Exercise instructions -
1. In the text below about AnAqSim drain/fracture elements, which element is recommended for simulating a MODFLOW-type drain boundary?
2. Summarize the text below about AnAqSim drain/fracture elements in two sentences.

Text provided -
★ ★ ★ ★

Drain/Fracture elements in AnAqSim are useful internal line boundaries that conduct water at a high rate compared to the surrounding domain. They can be used to easily model a variety of linear hydrologic features including:
- Trench drains that collect water in a high permeability trench and direct flow towards an extraction well
- Ponds in direct communication with the aquifer where modeling pond responses to model stresses is desired
- Discrete fractures or fractured zones
This example will demonstrate the use of drain/fracture line elements to represent a collector trench for groundwater dewatering or remediation, and parts 2 and 3 will focus on modeling ponds and fractures using drain/fracture line elements.
AnAqSim employs these drain/fracture elements as line boundaries with specified conductance (hydraulic conductivity * width) that can transmit large volumes of water. Note that drain/fracture elements in AnAqSim are different than drain boundaries employed in MODFLOW. Drain/fracture elements do not remove water from the model and the user does not supply a reference elevation. If you are trying to simulate a MODFLOW type drain boundary in AnAqSim, it is best to use the River element with the “Dries_up” box ticked. Note also that, while the drain/fracture feature is referred to as a boundary in AnAqSim, it is created using a line dipole function and should not be used to form an external domain boundary, nor should it contact or be joined to an external domain boundary - it is strictly an internal boundary.

★ ★ ★ ★

The data -
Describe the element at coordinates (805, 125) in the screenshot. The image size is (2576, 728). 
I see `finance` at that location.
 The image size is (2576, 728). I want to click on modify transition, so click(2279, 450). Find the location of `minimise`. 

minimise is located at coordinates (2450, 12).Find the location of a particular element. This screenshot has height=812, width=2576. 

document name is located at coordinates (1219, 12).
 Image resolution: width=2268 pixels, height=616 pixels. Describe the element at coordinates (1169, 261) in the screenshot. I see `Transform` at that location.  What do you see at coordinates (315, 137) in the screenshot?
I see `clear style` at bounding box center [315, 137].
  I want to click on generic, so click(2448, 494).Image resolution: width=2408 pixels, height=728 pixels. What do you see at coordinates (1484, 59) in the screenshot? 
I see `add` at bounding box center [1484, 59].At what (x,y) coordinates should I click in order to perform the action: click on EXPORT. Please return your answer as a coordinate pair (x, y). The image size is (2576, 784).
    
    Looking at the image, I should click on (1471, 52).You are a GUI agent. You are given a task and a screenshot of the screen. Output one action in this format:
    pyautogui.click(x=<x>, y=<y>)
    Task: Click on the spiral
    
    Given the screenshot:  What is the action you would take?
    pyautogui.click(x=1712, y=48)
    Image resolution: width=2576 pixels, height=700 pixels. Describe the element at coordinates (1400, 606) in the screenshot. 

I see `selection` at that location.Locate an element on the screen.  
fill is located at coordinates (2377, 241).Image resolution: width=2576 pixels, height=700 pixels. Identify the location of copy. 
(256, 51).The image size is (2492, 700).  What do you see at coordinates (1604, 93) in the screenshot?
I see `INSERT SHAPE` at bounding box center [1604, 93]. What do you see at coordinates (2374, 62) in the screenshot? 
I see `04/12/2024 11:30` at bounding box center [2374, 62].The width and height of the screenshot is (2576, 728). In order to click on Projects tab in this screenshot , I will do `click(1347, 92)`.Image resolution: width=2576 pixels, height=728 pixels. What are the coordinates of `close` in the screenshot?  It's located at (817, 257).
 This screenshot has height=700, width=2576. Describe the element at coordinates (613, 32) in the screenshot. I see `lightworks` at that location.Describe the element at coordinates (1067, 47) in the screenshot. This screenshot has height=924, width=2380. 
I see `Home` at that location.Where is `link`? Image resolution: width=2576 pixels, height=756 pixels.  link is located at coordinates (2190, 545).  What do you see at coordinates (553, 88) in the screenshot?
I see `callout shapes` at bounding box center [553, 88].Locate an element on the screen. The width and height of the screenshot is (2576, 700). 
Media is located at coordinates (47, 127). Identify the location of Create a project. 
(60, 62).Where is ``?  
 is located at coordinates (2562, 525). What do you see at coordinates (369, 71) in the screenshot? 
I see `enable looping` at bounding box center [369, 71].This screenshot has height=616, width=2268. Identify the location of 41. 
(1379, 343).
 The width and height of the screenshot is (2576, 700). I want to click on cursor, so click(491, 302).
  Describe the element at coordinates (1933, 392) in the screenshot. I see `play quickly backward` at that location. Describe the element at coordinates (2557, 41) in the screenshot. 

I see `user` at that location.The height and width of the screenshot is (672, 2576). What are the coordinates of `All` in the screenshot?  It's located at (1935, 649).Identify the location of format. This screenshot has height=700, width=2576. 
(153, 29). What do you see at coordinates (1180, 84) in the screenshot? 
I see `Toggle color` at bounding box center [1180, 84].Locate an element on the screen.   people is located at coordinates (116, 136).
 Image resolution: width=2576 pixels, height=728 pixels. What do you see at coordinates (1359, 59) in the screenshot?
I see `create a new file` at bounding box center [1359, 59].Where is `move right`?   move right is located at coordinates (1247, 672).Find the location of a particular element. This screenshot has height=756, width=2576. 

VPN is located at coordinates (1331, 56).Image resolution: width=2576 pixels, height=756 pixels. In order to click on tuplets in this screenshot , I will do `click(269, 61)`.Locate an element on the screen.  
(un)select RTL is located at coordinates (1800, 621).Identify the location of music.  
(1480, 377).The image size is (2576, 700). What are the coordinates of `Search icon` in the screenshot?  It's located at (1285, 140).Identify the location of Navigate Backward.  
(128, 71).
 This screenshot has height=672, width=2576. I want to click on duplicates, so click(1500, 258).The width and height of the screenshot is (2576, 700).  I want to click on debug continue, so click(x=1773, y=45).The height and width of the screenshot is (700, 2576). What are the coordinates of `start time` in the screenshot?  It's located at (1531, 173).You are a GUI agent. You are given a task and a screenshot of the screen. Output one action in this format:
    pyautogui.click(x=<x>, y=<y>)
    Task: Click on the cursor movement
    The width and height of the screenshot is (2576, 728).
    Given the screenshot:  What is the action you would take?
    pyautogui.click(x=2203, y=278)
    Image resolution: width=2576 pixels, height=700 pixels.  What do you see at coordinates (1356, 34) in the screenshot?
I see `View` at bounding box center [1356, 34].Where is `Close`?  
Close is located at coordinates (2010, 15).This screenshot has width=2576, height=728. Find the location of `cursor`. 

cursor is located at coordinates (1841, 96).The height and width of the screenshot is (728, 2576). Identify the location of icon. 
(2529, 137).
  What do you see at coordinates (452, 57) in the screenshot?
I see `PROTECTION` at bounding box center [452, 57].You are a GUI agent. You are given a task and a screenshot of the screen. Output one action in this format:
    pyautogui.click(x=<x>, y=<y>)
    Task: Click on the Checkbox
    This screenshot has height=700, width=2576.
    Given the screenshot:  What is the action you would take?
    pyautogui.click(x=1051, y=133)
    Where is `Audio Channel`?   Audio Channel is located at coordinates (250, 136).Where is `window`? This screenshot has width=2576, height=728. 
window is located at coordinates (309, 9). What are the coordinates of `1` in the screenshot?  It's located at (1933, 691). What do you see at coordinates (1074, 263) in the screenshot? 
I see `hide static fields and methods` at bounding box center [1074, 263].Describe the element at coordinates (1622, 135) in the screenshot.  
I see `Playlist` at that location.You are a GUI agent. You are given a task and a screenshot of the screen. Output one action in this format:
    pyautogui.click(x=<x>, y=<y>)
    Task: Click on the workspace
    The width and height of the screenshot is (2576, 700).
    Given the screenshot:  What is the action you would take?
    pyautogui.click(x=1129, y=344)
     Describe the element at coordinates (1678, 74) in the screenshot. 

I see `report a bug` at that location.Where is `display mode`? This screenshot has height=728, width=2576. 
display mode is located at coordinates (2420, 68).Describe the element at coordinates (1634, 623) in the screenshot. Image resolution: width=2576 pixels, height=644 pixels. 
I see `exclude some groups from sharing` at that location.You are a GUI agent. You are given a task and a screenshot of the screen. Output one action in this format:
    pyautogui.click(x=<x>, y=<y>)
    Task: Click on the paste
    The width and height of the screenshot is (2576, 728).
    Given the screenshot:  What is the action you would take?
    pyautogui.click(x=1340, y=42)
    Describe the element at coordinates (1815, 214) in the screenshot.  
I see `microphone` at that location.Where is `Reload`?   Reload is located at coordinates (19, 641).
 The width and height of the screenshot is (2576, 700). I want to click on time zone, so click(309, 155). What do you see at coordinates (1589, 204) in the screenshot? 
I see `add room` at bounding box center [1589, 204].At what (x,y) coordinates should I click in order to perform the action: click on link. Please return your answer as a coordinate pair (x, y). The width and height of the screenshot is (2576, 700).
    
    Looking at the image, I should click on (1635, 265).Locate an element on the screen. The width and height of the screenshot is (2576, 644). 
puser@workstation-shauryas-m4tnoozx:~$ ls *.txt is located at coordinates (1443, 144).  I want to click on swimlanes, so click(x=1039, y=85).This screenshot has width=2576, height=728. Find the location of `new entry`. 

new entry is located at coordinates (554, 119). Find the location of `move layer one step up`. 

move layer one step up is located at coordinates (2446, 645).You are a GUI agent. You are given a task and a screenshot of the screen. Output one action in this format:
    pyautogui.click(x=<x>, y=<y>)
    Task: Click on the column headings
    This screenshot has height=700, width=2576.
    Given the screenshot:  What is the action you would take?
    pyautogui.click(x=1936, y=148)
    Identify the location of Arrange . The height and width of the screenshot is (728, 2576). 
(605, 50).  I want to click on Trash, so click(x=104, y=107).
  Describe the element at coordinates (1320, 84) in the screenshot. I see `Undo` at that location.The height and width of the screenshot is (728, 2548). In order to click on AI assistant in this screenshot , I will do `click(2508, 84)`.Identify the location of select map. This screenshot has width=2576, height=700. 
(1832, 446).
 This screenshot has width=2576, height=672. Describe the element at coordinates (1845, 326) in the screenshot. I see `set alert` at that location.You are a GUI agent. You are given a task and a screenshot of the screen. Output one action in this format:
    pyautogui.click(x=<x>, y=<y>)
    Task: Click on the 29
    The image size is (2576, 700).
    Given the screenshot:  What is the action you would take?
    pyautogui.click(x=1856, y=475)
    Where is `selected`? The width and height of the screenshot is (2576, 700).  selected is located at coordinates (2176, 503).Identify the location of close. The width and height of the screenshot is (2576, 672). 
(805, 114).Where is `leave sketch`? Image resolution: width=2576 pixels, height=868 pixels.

★ ★ ★ ★

Responses -
1. The River element with the "Dries_up" box ticked.

2. Drain/fracture elements in AnAqSim are internal line boundaries with specified conductance that conduct water at a high rate, and they can model trench drains, ponds in direct communication with the aquifer, and discrete fractures or fractured zones. Unlike MODFLOW drain boundaries, they do not remove water from the model or take a reference elevation, and because they are built with a line dipole function, they must not form, contact or join an external domain boundary.